Nimbus dared not look away from the approaching assailants, but he could hear the cart begin rolling again. He began to slowly back in the same direction. He tried again to use his magic. He remembered how the lightning had responded to his will, surging forward, leaping from one wolf to the next. He locked eyes with the monsters and imagined it all happening again, the flash of light, the crash of thunder, but his efforts were in vain.
A zephyr rushed over the bridge, but the lead wolf hunched down and leaned into it, maintaining its position. As soon as the wind terminated, the wolf struck, lunging forward and biting at Nimbus’ arm. Fortunately, the wolf’s teeth scraped harmlessly off Nimbus’ bracer, giving Nimbus an opportunity to kick the beast over the side of the bridge.

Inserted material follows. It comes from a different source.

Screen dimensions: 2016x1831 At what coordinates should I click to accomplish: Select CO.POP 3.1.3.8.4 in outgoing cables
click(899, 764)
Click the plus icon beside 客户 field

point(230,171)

Why on Earth did I agree to go back into these tunnels? Every time I come out here the wildlife gets grumpy. Nimbus retreated a bit farther, but the cart had stopped moving again, presumably while Gilgamesh fought more bloodwolves. Nimbus took a quick peek backwards. Come on, we’re almost over… His thoughts were interrupted when another bloodwolf leaped at him.
His sword was too slow: he found himself wrestling with the feral creature, trying desperately not to lose his footing and fall to the floor, or worse, into the chasm. He felt a gust picking up.
“Hermes! No! Stop!” Nimbus panicked.
It was too late. The blast of air struck from the side, sending both the wolf and Nimbus tumbling into the abyss.